By building a focused agent, we default to 100% compatibility with the backends we picked. This allows us to focus on higher level problems like user experience, sharding, and out of the box experience. It's just a different tradeoff: we give more compatibility for less flexibility of the backend. The plus side is that our stack is all open source, so you're not stuck with a hosted solution.

Honestly, if you really need to transform data between vendors, I'd recommend using one of the agents that tries to solve problems at this level, like Telegraf, Fluentd, Vector, or OpenTelemetry. They're all good, they just making different trade-offs than we are.

That being said, no decision is permanent and we're always willing to revisit this down the line, but it's still a "not right now" at the time of writing.

(PS: Next time, please create one issue per feature request :) I didn't realize this question was in here until it was pointed out to me.)

mapno commented 3 years ago

Hi @LouisStAmour, sorry I didn't reply earlier, I must have missed the issue.

I opened an issue to explore the possibility of logging events/exceptions with the automatic logging exporter (see https://github.com/grafana/agent/issues/750). Note that the processor can log any attribute that is in a span, on top of the default ones.

As for the second feature request

real-time streaming metrics vs historical/tail-sampled ones

I'm having trouble to following this. Do you mean two sets of metrics: one with all traces and one with non-discarded traces?

LouisStAmour commented 3 years ago

Do you mean two sets of metrics: one with all traces and one with non-discarded traces?

No, rather I'm thinking of scenarios where you have trade offs due to the underlying metrics architecture such that you can't go back and correct a metric after it's logged with only partial data. For example, let's say 2 out of 3 servers reported latency data that was normal but one of the servers had extreme latency that should have skewed the average but it took an extra minute or two before the data was received.

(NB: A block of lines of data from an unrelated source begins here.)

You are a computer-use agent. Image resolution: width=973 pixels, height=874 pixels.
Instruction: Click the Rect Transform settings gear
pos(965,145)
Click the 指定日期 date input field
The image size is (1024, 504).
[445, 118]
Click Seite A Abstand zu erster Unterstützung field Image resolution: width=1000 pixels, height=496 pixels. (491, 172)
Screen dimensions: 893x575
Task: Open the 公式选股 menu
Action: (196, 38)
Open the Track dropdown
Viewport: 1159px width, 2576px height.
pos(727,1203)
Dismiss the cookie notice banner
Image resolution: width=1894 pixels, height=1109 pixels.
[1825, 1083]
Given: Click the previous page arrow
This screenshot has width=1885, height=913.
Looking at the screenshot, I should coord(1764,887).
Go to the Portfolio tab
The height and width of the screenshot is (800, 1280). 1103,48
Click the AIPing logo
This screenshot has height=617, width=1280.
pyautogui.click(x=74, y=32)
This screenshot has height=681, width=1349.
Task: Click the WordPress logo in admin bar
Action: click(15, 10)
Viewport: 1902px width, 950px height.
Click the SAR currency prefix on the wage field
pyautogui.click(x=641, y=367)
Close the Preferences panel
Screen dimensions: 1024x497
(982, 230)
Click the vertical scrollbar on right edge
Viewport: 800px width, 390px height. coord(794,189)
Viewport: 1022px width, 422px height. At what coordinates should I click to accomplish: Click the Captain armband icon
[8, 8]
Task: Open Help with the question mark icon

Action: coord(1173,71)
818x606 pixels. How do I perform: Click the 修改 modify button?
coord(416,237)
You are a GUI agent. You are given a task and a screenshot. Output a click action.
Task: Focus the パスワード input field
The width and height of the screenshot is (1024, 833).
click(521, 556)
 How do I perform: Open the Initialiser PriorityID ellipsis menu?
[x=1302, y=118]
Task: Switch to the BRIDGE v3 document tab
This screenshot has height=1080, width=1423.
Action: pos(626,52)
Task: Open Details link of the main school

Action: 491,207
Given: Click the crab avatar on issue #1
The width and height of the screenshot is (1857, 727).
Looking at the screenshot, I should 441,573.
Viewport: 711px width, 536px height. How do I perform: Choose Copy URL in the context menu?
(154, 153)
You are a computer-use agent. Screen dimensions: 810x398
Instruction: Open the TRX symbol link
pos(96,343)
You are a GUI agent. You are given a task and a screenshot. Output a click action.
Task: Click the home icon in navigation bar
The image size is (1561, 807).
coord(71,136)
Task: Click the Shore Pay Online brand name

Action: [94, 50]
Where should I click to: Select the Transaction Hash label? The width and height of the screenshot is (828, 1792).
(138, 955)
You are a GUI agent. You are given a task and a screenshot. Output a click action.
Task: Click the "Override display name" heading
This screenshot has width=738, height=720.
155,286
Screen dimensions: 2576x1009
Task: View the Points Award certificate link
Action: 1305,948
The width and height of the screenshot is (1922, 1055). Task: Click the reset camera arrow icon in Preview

With real-time charts, you would report the data you have, as you have it, and prefer current data over historical data. You would at most wait a few seconds because the longer you wait for data, the less accurate your graph would be.

However, if you wanted to make a report later on historically accurate data, you would need to process the metrics knowing all the data in advance, as if there were no delays in receiving data. You might give up to 10 minutes for all the data to be received in batches via Otel and for all traces to complete before you send the data to be archived via Cortex, as timestamps must always increase. Thus the historically accurate data could be delayed by minutes as a way of ensuring its accuracy.

Does this make more sense? The key ask is:

I've thought previously about maintaining two streams of metrics and logs: one real-time and one, more accurate, for archival purposes that can re-order data to better fit Cortex and Loki requirements.

Right now we have out-of-order problems and deal with them by generally using the agent timestamp as the date when a metric or log occurred. I'm suggesting that we could discard rather than log older data in a real-time scenario, and that we could take the time to re-order rather than re-timestamp data when we're trying to archive it.

But it's just another feature suggestion or way of looking at how Agent creates logs and metrics automatically from traces or other sources.

The ideal behaviour would be to correct the metrics as new data arrives, so you can view both real-time and historical data stream in and affect the graph live, but Cortex requiring that timestamps only increment due to how it saves data doesn't allow for this. So the compromise, to me, is to have two different metrics: one is real-time, and one is delayed, yet historically accurate if there is batching or processing of metrics in advance. The same applies to logs.

stale[bot] commented 3 years ago

This issue has been automatically marked as stale because it has not had any activity in the past 30 days. It will be closed in 7 days if no further activity occurs. Thank you for your contributions.